Com a reforma houve uma verdade alternativa, também institucionalizada nas igrejas reformadas e no poder de sistematização dos reformadores.
Este modelo se construiu e se sustentou nas igrejas reformadas na base do tripé: confissão de fé (condensado das afirmações da instituição), pregação monológica de um educado em teologia e disciplina dos que se aventuravam por caminhos não confessionais. Na Católica a base era a autoridade papal e episcopal, a celebração dos sacramentos e a aplicação da excomunhão.

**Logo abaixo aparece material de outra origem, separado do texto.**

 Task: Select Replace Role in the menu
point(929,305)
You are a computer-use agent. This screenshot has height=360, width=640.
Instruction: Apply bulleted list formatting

Desde a Reforma as igrejas protestantes e históricas obedecem a este modelo. Com o advento das igrejas pentecostais, a pregação cedeu a preeminência para os testemunhos. Mesmo assim, o modelo monológico foi praticado à exaustão. A igreja é formada, então de “ouvintes” e não de participantes. Uma igreja de uma boca e muitas orelhas!
Este modelo vem ruindo com a nova geração, mais afeita às redes sociais e à possibilidade de dar a opinião. Os pastores engravatados estão perdendo autoridade e influência para jovens que postam suas convicções nas redes sociais, sem nenhum compromisso com a história do pensamento cristão e com a lógica. A nova igreja se reúne nos Facebooks, Tweetes  e Youtubes, cada qual falando o que quiser, e com uma enxurrada de críticas, muitas ácidas. É o evangelho “segundo o que penso”. “Eu sou a verdade”.
Onde isto vai dar? É o que teólogos, estudiosos, cristãos com mais de 40 anos estão se perguntando. Seria um modelo de fé “desigrejada”, sem a comunhão com os outros?
Se alguém souber a resposta, por favor, me avise e compartilhe.